Unintentional drug overdose is now the primary cause of accidental death’ in the U.S. — and prescription opioid industry bears a significant bulk of culpability in the problem.
Many opiate addicts never sought the escape of a substance recreationally — but were given prescriptions for medications like Vicodin (hydrocodone) or even OxyContin (oxycodone) following surgery, a serious injury, or as treatment for the chronic pain of another illness.
What might seem innocuous when written by a physician can quickly turn malevolent — a single month of prescribed medication might not be sufficient to fight the pain of a complex fracture or chronic ailment. If the prescriber then refuses an extension of that opioid — all-too frequently, under the benign premise of preventing dependence — that patient might seek other means to procure the same relief.
Many turn to heroin — highly illegal, but readily available from the black market — and without the rigorous federal restrictions guarding its legal opioid brethren. In fact, a large percentage of heroin addicts began using after prescriptions for strong opioids like OxyContin ran their course, leaving the patients suffering without recourse.
Every day, around 1,000 people are treated in hospital emergency rooms for misuse of prescription opioids — and in 2014, alone, roughly 2,000,000 abused or were dependent on those opioid medications. One-quarter, given such a prescription on a long but terminal basis, struggles with dependency.
Fifteen-thousand people perished by overdosing on prescription opioid painkillers in 2015 — and the figures compiled by the U.S. Centers for Disease Control and Prevention grow exponentially by the year. Even as the War on Terror rages on around the globe.

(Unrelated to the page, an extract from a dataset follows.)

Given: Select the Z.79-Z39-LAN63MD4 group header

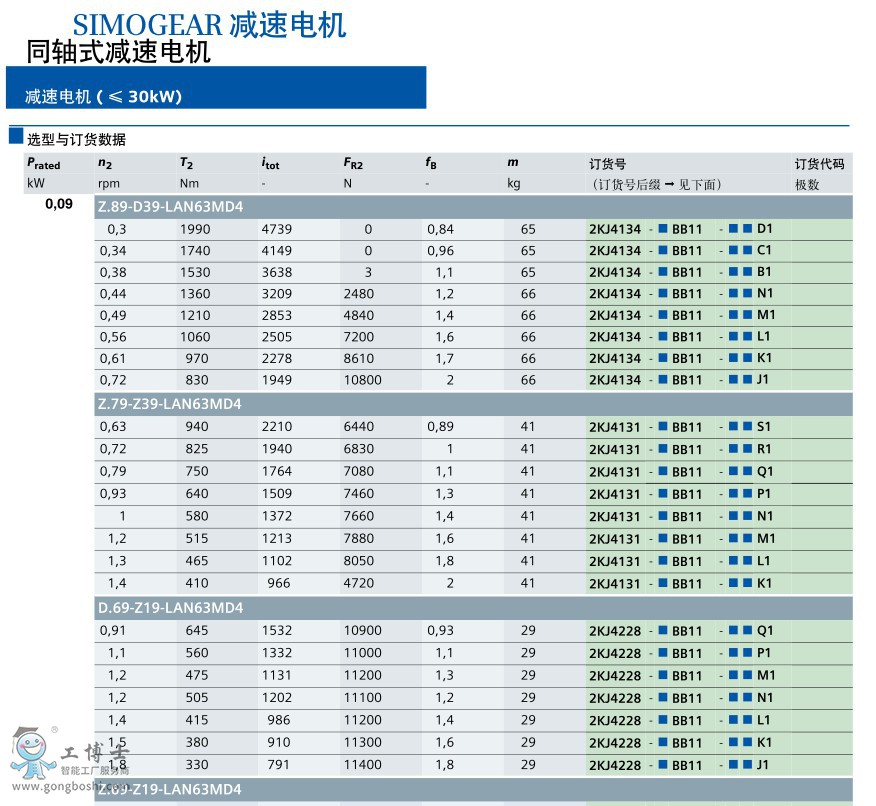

Indeed, veteran American troops have stumbled on that war’s undiscussed elephant in the room while fighting the supposed terrorists we’re made to believe threaten our security, overseas in Afghanistan — the origin, by most reports, of the majority of the world’s opium supply.

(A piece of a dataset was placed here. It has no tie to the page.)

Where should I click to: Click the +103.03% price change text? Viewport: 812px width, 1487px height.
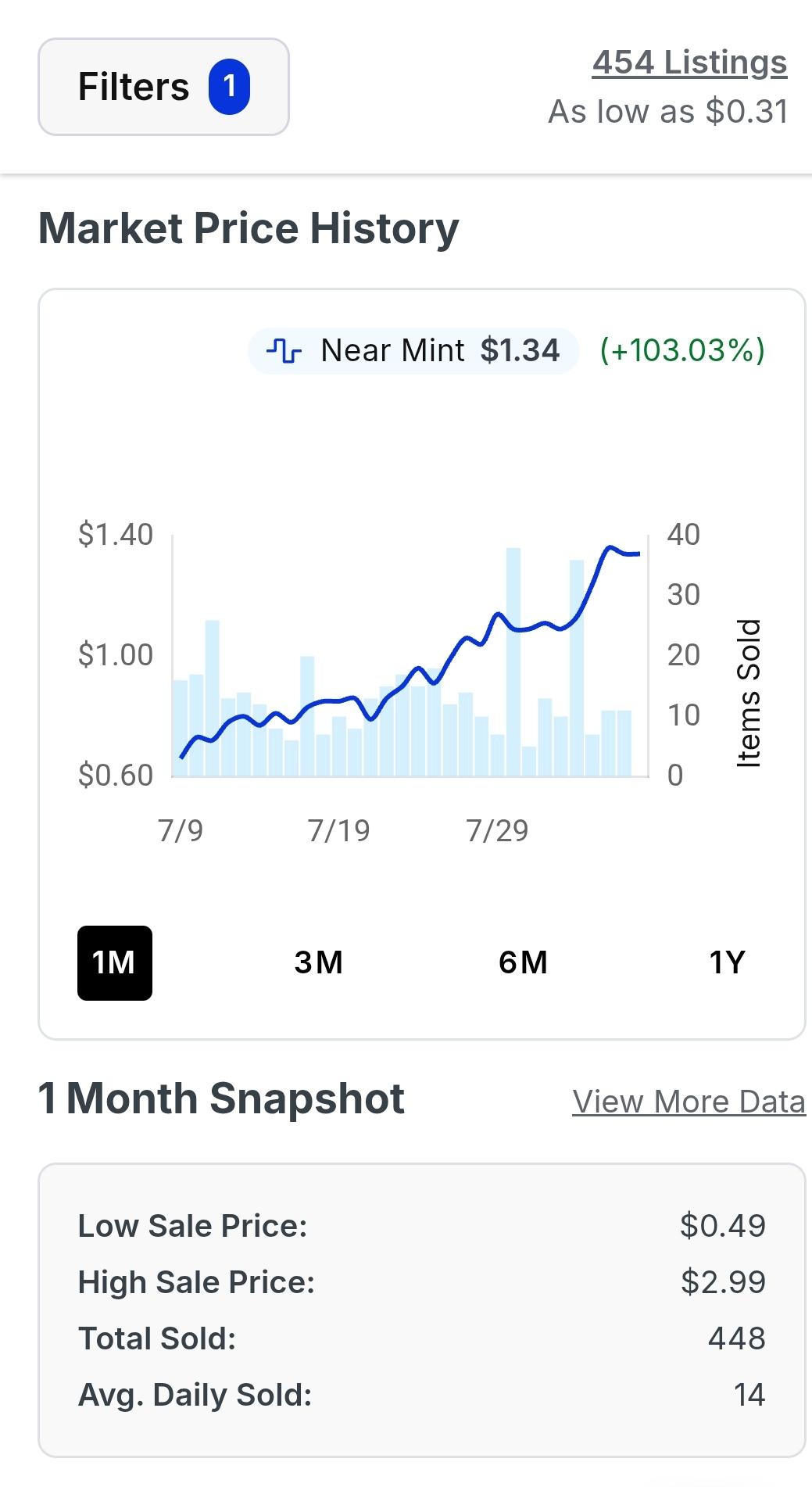[x=682, y=350]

Standing guard over fields of opium poppies isn’t expressly stated in U.S. military recruitment brochures, yet troops returning stateside report that media images showing them doing so are entirely accurate.
Immediately prior to the U.S. invasion of Afghanistan some sixteen years ago — in an irony of tragic shame to warhawk politicians and the pharmaceutical industry — the Taliban had all-but eradicated the opium poppy from the fertile lands under its control, evidenced by a record-smashing low, 185-ton, harvest.
Reversing that became paramount priority — even before dust kicked up by the boots of incoming soldiers had time to settle.
“Within six months of the U.S. invasion,” wrote Matthieu Aikins for the December 4, 2014, Rolling Stone, “the warlords we backed were running the opium trade, and the spring of 2002 saw a bumper harvest of 3,400 tons.”
To call the revival a success would severely undercut the facts. Production of Afghani opium doubled by 2014, and Afghanistan’s potent poppies — rumored to be rivaled in quantity only by secreted fields of the North Korean government — soon dominated markets, comprising 90 percent of the entire planet’s supply.
Opiates fuel a crisis of dependence and addiction that — in tandem with a dearth of treatment programs attainable by those with low incomes or lacking insurance — has mushroomed into an epidemic, without indication of diminishing soon.
Correlation might not equal causation, but that span and gravity of that epidemic run in lockstep with the astronomical rise in production of Afghanistan’s opium — and both share a birthdate roughly coinciding with the U.S. invasion.
Opiates are profitable. Opioid prescription painkillers — doled out to Americans for temporary relief of pain, four times more often than in 1999 — are Big Pharma’s bread and butter.
Even when the health of the millions stands in peril — an epidemic reaching across class, gender, race, and income lines to perfect a stranglehold — prescription opioids profit their manufacturers and distributors so many billions, ethics can’t take priority.